Coronary artery disease, ischemic stroke, type 2 diabetes, and some specific types of cancer, until recently common only in developed countries, are currently the leading morbidity and mortality factors worldwide. In addition, the prevalence of cancer and cardiovascular disease almost always increases dramatically among migrants when they move from less developed countries to more developed countries. In traditional African societies, for example, cardiovascular disease is virtually nonexistent, but the prevalence / incidence among African-Americans is similar to that of Caucasian Americans. These marked changes in countries over time and among migrant populations indicate that the primary determinants of these diseases are not genetic but rather environmental factors with particular importance the diet and lifestyle. It is for this reason that considerable research effort has been directed in identifying the modifiable determinants of chronic diseases.
These studies have been mostly conducted in Western countries, in part because of the historical importance of these diseases in the West, but also because they have a more developed research infrastructure. A first general inference tells us that reducing identifiable and modifiable nutritional / dietary and lifestyle risk factors could prevent most cases of CVD, stroke, diabetes, and many cancers in developed societies. These conclusions are truly important because they indicate that these diseases are not inevitable consequences of a modern society. In addition, low prevalences / incidences of these diseases can be achieved without expensive drugs or medical facilities, which is not surprising because their prevalence / incidence has historically been extremely low in developing countries and with fewer medical resources. However, prevention of these diseases will require changes in behaviors related to smoking, physical activity, diet and lifestyle. Investing in education and food policy becomes critical to supporting and encouraging such changes.

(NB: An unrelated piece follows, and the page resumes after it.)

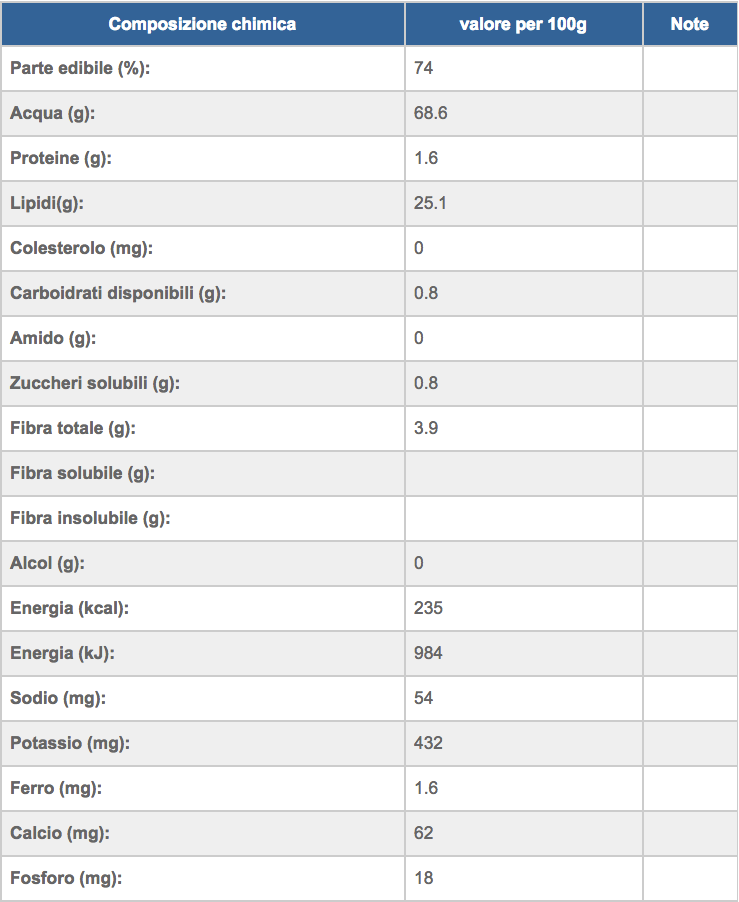This screenshot has height=902, width=739.
Task: Select the Colesterolo (mg) label
Action: pos(82,248)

The worldwide prevalence of noncommunicable diseases (type 2 diabetes, cardiovascular and cerebrovascular disease, hypertension and obesity), chronic diseases that occur in adulthood is a serious public health problem. It is basically related to individuals' lifestyles and includes inadequate eating patterns (excessive energy consumption particularly at the expense of fat and poor intake of fiber and vitamin C), smoking, and lack of physical activity.

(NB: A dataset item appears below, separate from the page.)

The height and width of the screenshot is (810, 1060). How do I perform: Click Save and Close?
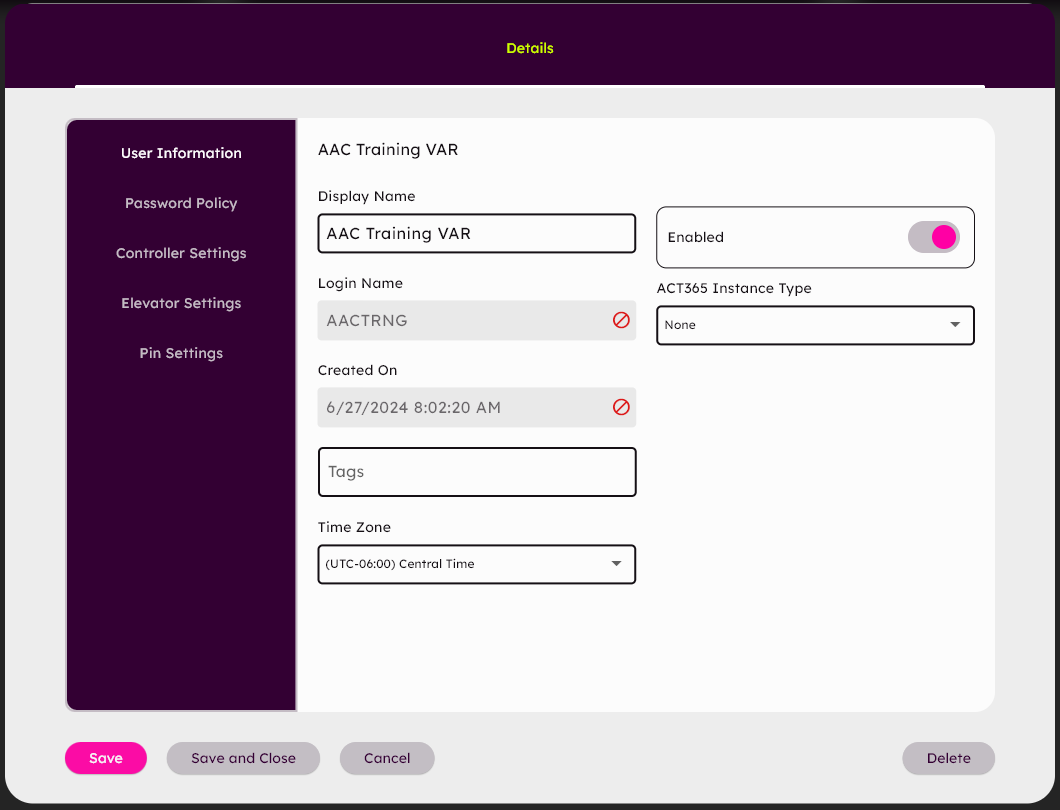243,758
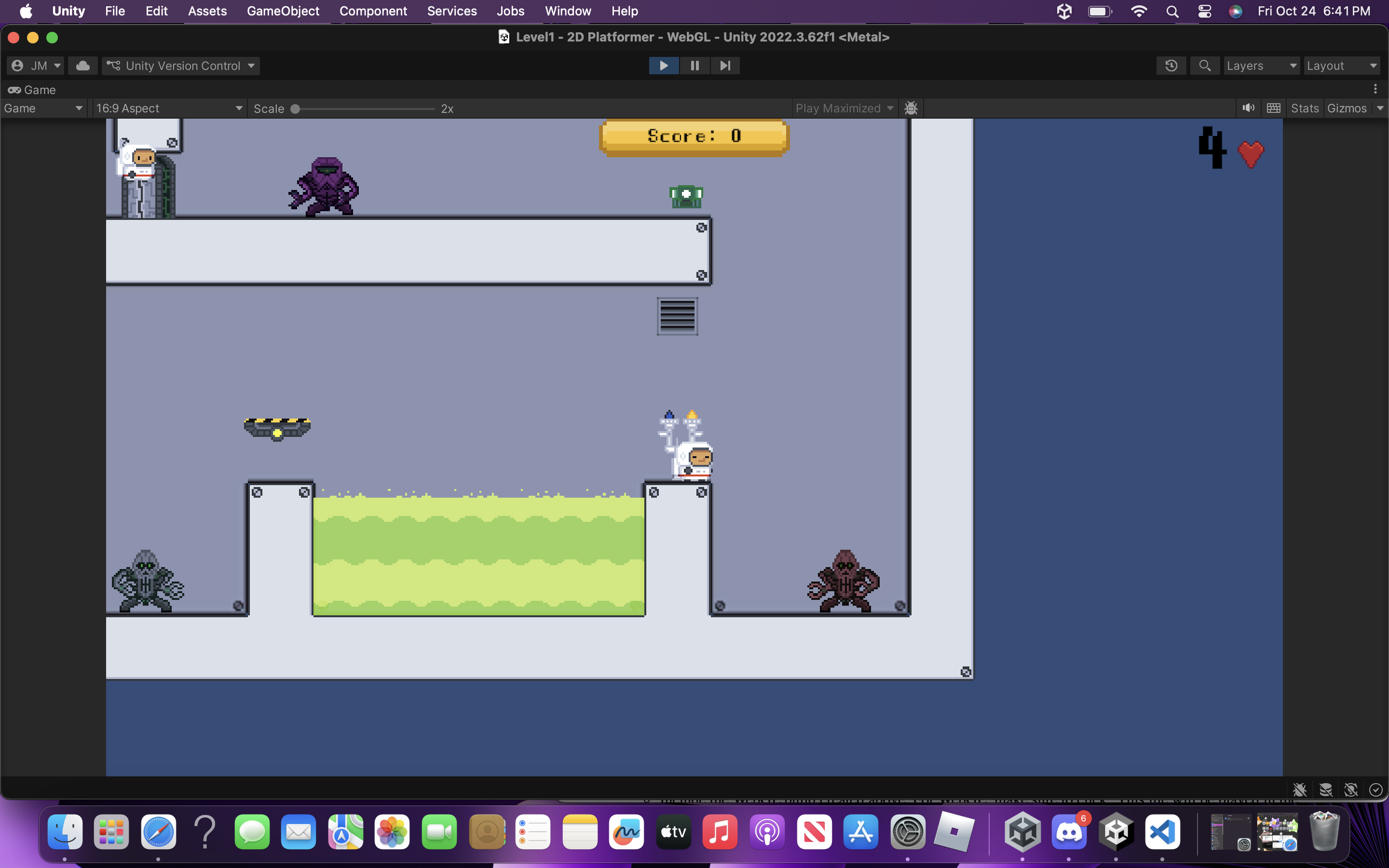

The environment, a surgical act or a trauma, food allergies, inadequate access to safe and sufficient food, the stage of growth and development, harmful beliefs or ideas, lack of knowledge and socioeconomic issues can affect the adequate food pattern. In a healthy person, the omission of a particular group of foods or the ingestion of foods rich in calories but poor in nutrients does not lead suddenly to a poor nutritional state. It is the prolonged intake of this type of unbalanced diet or severe / acute insufficiency of nutrients leading to undesirable nutritional consequences.
For several decades it has been a concern the lack of knowledge about nutrition in its basic and practical aspects in the training of health sciences professionals. The immediate consequence of this shortage is the poor participation of health professionals in addressing the nutrition-related problems that affect people at different stages of the life cycle.